● **ABOUT THIS EXERCISE**
Copy each line of the data below with the word "Aesthetic".

BEGIN ENTRIES SUPPLIED

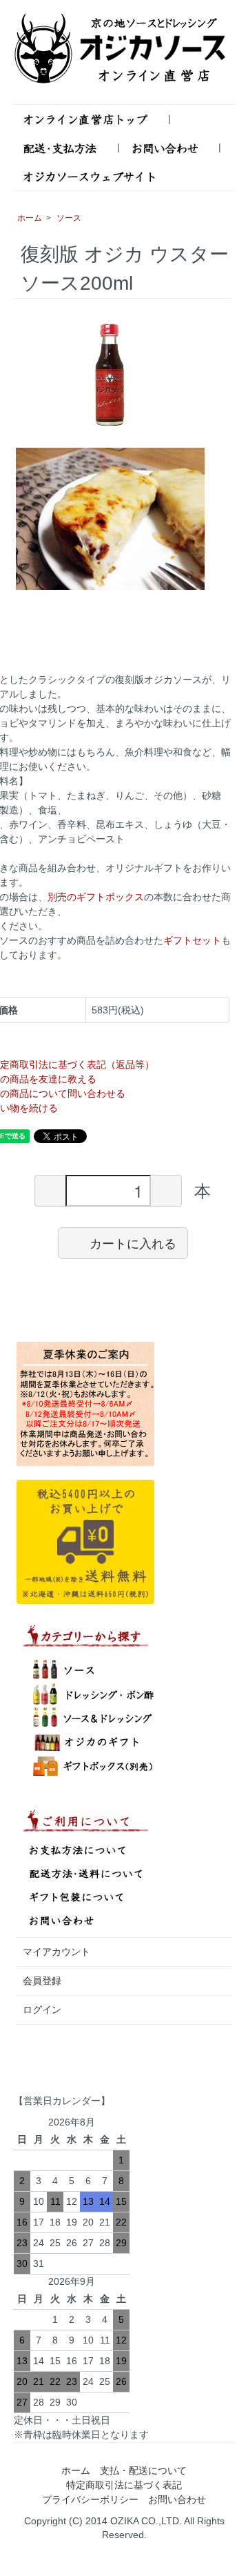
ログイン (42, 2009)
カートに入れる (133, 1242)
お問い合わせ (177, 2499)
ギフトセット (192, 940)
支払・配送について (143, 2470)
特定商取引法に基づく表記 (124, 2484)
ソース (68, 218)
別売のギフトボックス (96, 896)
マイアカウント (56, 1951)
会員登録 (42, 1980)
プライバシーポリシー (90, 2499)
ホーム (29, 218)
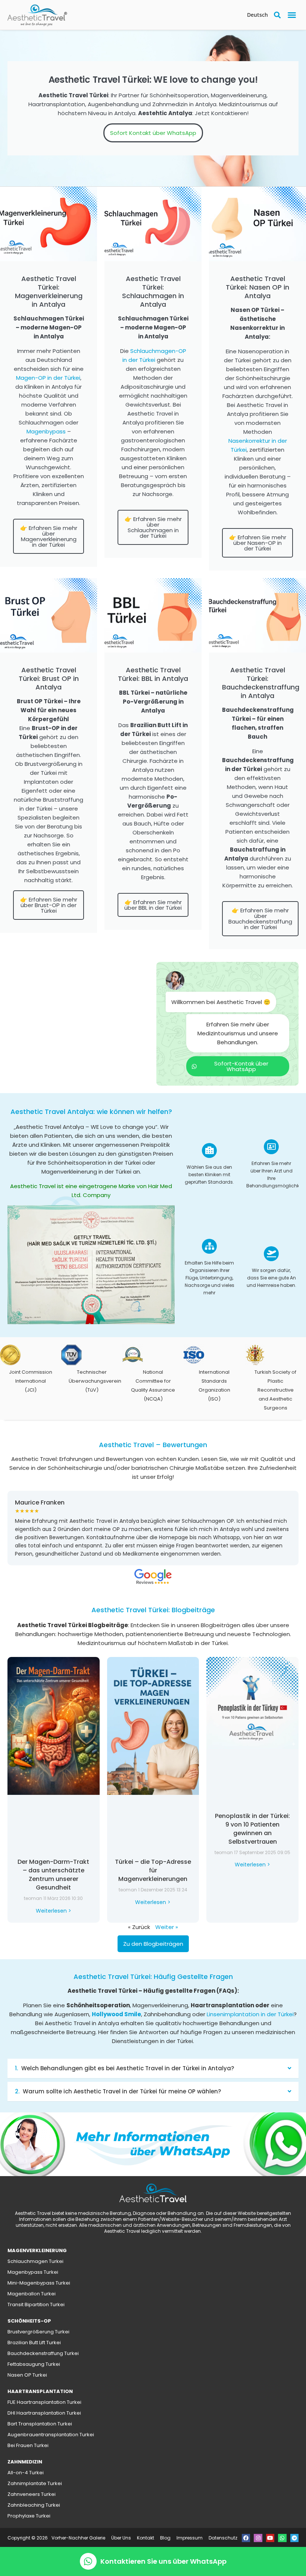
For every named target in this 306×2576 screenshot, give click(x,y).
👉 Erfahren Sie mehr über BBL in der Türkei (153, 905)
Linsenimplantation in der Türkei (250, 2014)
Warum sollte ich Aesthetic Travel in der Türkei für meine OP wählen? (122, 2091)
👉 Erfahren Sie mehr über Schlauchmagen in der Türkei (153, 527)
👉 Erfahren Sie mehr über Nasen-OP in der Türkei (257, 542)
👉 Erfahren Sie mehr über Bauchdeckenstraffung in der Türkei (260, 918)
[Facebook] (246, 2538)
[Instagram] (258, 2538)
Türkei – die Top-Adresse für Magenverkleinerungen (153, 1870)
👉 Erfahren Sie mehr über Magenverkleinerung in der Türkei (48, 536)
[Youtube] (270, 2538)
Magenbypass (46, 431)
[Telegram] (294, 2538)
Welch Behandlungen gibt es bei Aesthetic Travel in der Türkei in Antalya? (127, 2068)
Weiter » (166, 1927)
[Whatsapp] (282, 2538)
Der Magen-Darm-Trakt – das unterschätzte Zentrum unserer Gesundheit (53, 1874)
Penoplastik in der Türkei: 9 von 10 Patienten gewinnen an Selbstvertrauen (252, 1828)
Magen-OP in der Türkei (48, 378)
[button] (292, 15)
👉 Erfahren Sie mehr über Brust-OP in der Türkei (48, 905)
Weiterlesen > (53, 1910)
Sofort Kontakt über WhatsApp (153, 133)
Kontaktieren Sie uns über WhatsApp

END ENTRIES SUPPLIED

● **WRITTEN RESPONSE**
Warum sollte ich Aesthetic Travel in der Türkei für meine OP wählen? (122, 2091)
Welch Behandlungen gibt es bei Aesthetic Travel in der Türkei in Antalya? (127, 2068)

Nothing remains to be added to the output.